> _Task to complete_
Drop every image, then reproduce the data exactly as given.

> _Dataset records_
────────────────────────────────────────

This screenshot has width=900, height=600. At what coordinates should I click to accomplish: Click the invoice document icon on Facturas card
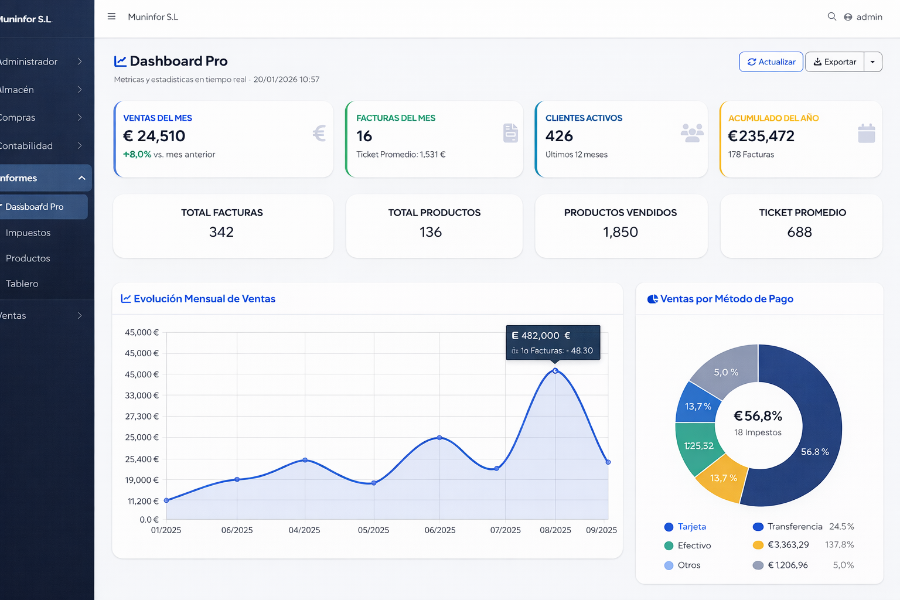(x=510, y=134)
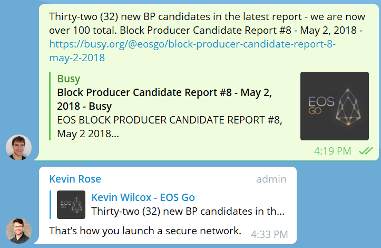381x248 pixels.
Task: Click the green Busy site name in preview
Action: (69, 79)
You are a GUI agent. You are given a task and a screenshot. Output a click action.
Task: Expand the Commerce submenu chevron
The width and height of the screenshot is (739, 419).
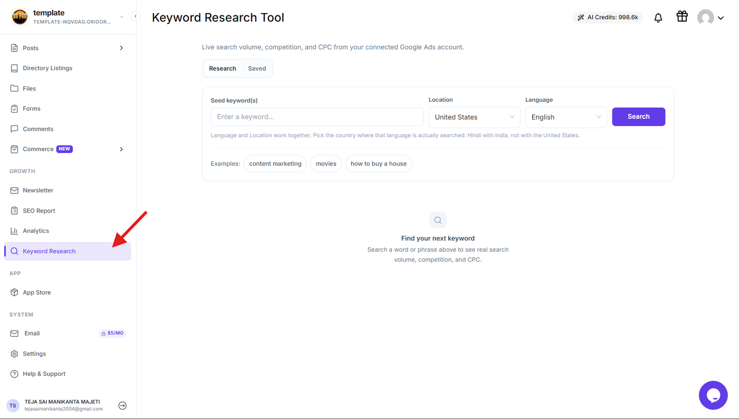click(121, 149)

────────────────────────────────────────

> _Exercise result_
This screenshot has width=900, height=600. At what coordinates should I click to accomplish: Click the invoice document icon on Facturas card
(x=510, y=134)
381x248 pixels.
Task: Click the green Busy site name in preview
Action: (69, 79)
You are a GUI agent. You are given a task and a screenshot. Output a click action.
Task: Expand the Commerce submenu chevron
The width and height of the screenshot is (739, 419).
click(121, 149)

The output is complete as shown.